Si el libro tiene éxito, servirá para que el señor y la señora Kelley amorticen sus deudas, pues una de las cosas que este escándalo ha sacado a la luz, es que los negocios de la pareja están al borde de la ruina. Probablemente el general John Allen se quedará sin el formidable nombramiento que iba a convertirlo en el comandante supremo de la OTAN.
Su caso no me apena para nada y no creo que las fuerzas militares del mundo libre perderían con él a un gran estratega.

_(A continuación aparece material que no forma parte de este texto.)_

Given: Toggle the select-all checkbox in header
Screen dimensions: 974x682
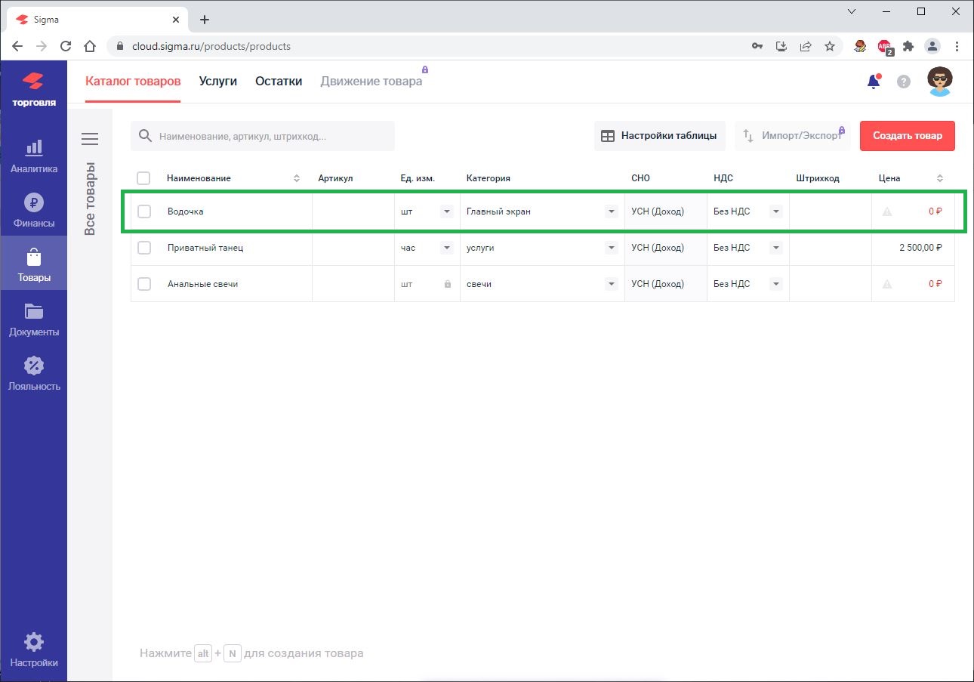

En cambio, el caso del general Petraeus sí es trágico. Ha sido un gran militar, con una hoja de servicios impecable y que consiguió algo que parecía imposible: darle la vuelta a la guerra de Irak en la última etapa y permitir que Estados Unidos saliera de esa trampa diabólica si no victorioso, por lo menos airoso.
Un “error de juicio” que duró cuatro meses lo ha hundido en la ignominia y, si es recordado en el futuro, no lo será por todas las guerras en que se jugó la vida, ni por las heridas que recibió, ni por las vidas que ayudó a salvar, sino por una furtiva aventura sexual.